**Consigna 1:** Según el texto, ¿por qué el mandato "No codiciarás" pide apartar los deseos de todo lo que no nos pertenece? Respóndelo en una a tres oraciones.
**Consigna 2:** Convierte en una lista breve el párrafo del texto que empieza con "2535 El apetito sensible", sin perder sus datos principales.
**Consigna 3:** Reescribe el tramo del texto que va desde "2536 El décimo" hasta "9) (Catec. R.", poniendo "codicia" donde dice "avaricia".

**Texto:**
+ + + + +

I El desorden de la concupiscencia
2535 El apetito sensible nos impulsa a desear las cosas
agradables que no poseemos. Así, desear comer cuando se tiene hambre, o
calentarse cuando se tiene frío. Estos deseos son buenos en sí mismos; pero con
frecuencia no guardan la medida de la razón y nos empujan a codiciar
injustamente lo que no es nuestro y pertenece, o es debido a otra persona.
2536 El décimo mandamiento prohíbe la avaricia y el
deseo de una apropiación inmoderada de los bienes terrenos. Prohíbe el deseo
desordenado nacido de la pasión inmoderada de las riquezas y de su poder.
Prohíbe también el deseo de cometer una injusticia mediante la cual se dañaría
al prójimo en sus bienes temporales:
Cuando la Ley nos dice: ‘No codiciarás’, nos dice, en otros
términos, que apartemos nuestros deseos de todo lo que no nos pertenece. Porque
la sed del bien del prójimo es inmensa, infinita y jamás saciada, como está
escrito: ‘El ojo del avaro no se satisface con su suerte’ (Si 5, 9) (Catec. R.
3, 37).

+ + + + +

**Datos de entrada:**
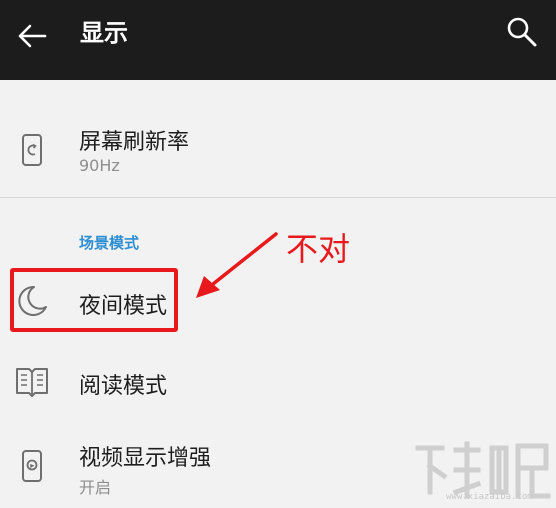  What do you see at coordinates (318, 249) in the screenshot?
I see `annotation-text: 不对` at bounding box center [318, 249].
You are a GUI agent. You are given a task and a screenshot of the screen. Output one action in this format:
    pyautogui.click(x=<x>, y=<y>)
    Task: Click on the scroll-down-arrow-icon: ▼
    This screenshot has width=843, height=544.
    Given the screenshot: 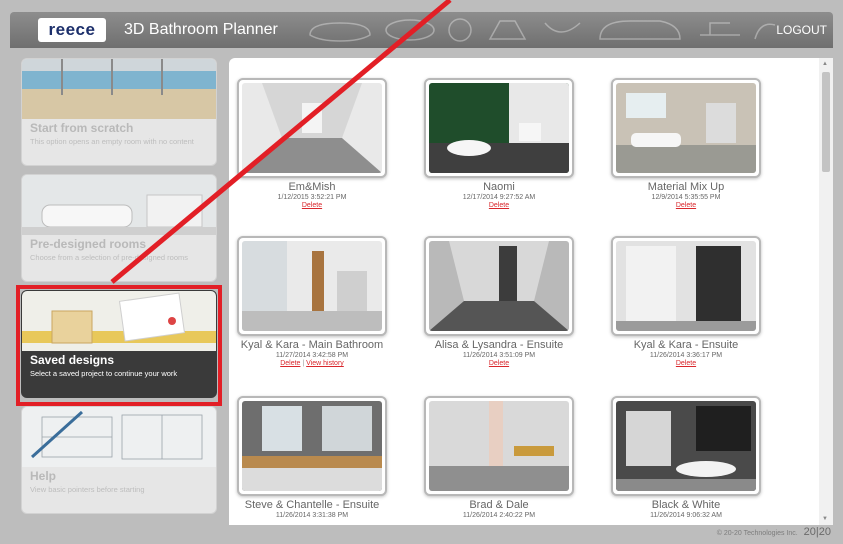 What is the action you would take?
    pyautogui.click(x=825, y=519)
    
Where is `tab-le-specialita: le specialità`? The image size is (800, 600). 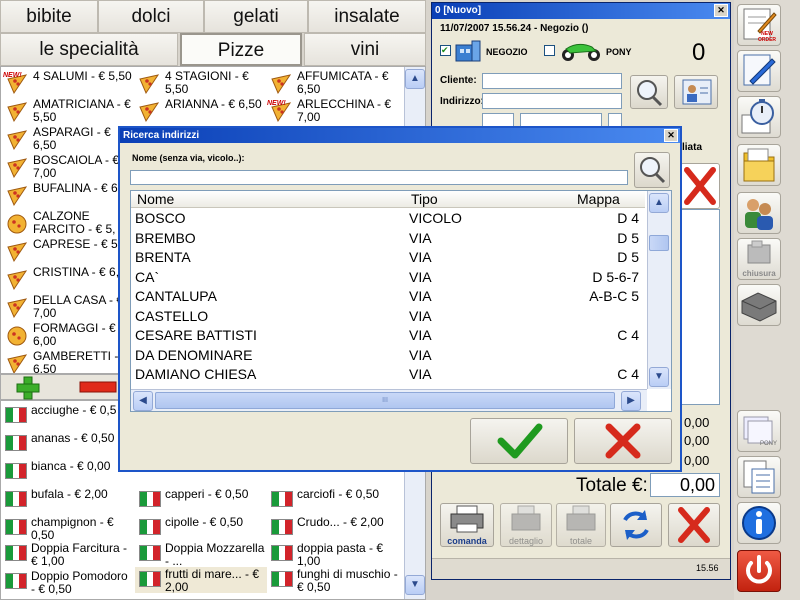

+ + + + +

**Resultado 1:** Porque la sed del bien del prójimo es inmensa, infinita y nunca se sacia. El texto lo apoya con la cita "El ojo del avaro no se satisface con su suerte".

**Resultado 2:**
- El apetito sensible nos lleva a desear cosas agradables que no tenemos, como comer cuando hay hambre o calentarnos cuando hace frío.
- Esos deseos son buenos en sí mismos.
- Pero muchas veces no guardan la medida de la razón.
- Entonces nos empujan a codiciar injustamente lo que es de otra persona o se le debe.

**Resultado 3:**
2536 El décimo mandamiento prohíbe la codicia y el
deseo de una apropiación inmoderada de los bienes terrenos. Prohíbe el deseo
desordenado nacido de la pasión inmoderada de las riquezas y de su poder.
Prohíbe también el deseo de cometer una injusticia mediante la cual se dañaría
al prójimo en sus bienes temporales:
Cuando la Ley nos dice: ‘No codiciarás’, nos dice, en otros
términos, que apartemos nuestros deseos de todo lo que no nos pertenece. Porque
la sed del bien del prójimo es inmensa, infinita y jamás saciada, como está
escrito: ‘El ojo del avaro no se satisface con su suerte’ (Si 5, 9) (Catec. R.